NMI Burial Excavation Records

County: Derry Site name: CRAIGADICK

Sites and Monuments Record No.: N/A Licence number:

Author: N.F. Brannon, Historic Monuments Branch, DOE

Site type: Habitation site

Period/Dating: Multi-period

ITM: E 685433m, N 900190m

Latitude, Longitude (decimal degrees): 54.842280, -6.669913

Excavations near Maghera Old Church, County Derry.

Development proposals for the field lying adjacent to, and N of, Maghera Old Church prompted sampling excavations in late August - early September 1985. Superficially without archaeological content, it nevertheless appeared likely that the field lay within the precinct of the Early Christian and medieval settlement now represented solely by the church remains.

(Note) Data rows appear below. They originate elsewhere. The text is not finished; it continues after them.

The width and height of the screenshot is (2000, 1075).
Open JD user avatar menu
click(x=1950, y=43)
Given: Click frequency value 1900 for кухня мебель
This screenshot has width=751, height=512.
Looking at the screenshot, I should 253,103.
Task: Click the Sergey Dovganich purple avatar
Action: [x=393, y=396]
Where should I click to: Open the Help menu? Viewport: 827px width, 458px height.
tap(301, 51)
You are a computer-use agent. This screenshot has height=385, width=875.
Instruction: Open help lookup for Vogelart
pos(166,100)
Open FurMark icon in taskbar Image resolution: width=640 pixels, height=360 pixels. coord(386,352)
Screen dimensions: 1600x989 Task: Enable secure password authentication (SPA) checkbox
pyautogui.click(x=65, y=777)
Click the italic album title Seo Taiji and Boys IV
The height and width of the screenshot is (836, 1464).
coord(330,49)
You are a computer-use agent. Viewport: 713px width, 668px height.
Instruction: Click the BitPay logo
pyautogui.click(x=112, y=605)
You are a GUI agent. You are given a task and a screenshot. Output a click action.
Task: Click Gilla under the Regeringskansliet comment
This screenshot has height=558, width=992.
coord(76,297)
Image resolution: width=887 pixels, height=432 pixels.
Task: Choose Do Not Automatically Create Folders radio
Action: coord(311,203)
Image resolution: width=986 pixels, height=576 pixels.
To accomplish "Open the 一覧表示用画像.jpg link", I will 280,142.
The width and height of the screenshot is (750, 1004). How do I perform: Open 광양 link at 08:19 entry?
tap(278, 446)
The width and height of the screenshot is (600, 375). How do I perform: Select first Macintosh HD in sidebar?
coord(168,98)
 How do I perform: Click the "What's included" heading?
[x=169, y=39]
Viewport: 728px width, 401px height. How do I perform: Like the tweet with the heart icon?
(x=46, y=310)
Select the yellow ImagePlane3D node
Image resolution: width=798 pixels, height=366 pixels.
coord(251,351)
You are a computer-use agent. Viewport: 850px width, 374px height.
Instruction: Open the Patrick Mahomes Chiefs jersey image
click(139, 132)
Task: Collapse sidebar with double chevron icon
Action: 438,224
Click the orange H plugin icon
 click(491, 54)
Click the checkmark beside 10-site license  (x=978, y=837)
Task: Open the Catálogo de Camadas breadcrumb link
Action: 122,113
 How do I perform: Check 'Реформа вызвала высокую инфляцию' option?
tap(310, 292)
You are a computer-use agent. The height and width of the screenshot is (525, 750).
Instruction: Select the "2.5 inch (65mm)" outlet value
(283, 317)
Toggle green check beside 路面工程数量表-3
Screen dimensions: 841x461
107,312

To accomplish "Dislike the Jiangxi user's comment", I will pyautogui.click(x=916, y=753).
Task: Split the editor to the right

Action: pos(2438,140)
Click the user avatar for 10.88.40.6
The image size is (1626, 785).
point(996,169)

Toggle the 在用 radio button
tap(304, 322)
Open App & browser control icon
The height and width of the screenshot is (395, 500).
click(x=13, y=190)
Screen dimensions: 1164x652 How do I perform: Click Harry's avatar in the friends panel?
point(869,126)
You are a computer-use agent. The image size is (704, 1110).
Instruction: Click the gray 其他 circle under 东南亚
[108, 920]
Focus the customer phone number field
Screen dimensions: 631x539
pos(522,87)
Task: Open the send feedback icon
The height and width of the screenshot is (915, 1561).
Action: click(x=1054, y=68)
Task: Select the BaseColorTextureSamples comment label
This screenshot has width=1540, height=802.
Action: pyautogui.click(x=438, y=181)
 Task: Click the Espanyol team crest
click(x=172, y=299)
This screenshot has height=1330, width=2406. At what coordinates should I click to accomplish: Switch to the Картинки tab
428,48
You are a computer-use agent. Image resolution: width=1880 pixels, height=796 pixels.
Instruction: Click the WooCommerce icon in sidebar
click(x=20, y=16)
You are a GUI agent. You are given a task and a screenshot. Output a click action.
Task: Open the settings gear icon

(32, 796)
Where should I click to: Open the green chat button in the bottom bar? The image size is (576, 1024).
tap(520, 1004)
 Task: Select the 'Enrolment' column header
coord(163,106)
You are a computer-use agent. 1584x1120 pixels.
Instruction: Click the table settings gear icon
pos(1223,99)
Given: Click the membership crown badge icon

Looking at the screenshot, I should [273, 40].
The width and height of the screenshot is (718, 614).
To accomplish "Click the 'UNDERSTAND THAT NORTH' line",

Pre-excavation enquiries found that numerous service lines crossed the field on a SW-NE axis, restricting the area available for excavation. Trenches were laid out parallel to the graveyard wall. Following removal of a thin topsoil every trench encountered demolition debris deriving from 19th-century terraced houses or a thin cobble over bedding soil which surfaced the courtyard. In most instances these deposits sealed the gravelly clay subsoil, but in places a thin stratum of brown clay, the sole suggestion of an archaeological layer, was located. It failed to yield any artefacts and no interpretation of its origin can be offered.

Three possible subsoil-cutting 'graves' were found, this interpretation based on their size, shape and E-W alignment, although none contained evidence of human burial remains which are presumed to have decayed. The narrowness of these 'graves' and the absence of coffin furniture suggests that they held simple inhumations of medieval or earlier date. The W end of the westernmost 'grave' had been cut by a shallow, sub-circular pit which contained a fragment of clay-pipe stem and a few butchered animal bones. None of these are accurately datable but it seems likely that the pit held a dump of post-17th-century refuse.

Two medieval potsherds, one a rim sherd of 'everted rim' cooking pottery, the other a body sherd of green-glazed earthenware, were found in topsoil contexts.

The results of these sampling excavations were therefore disappointing. While the three 'graves' suggest that the field lay within the consecrated area of the church, clearly it was not extensively used for burial or occupation.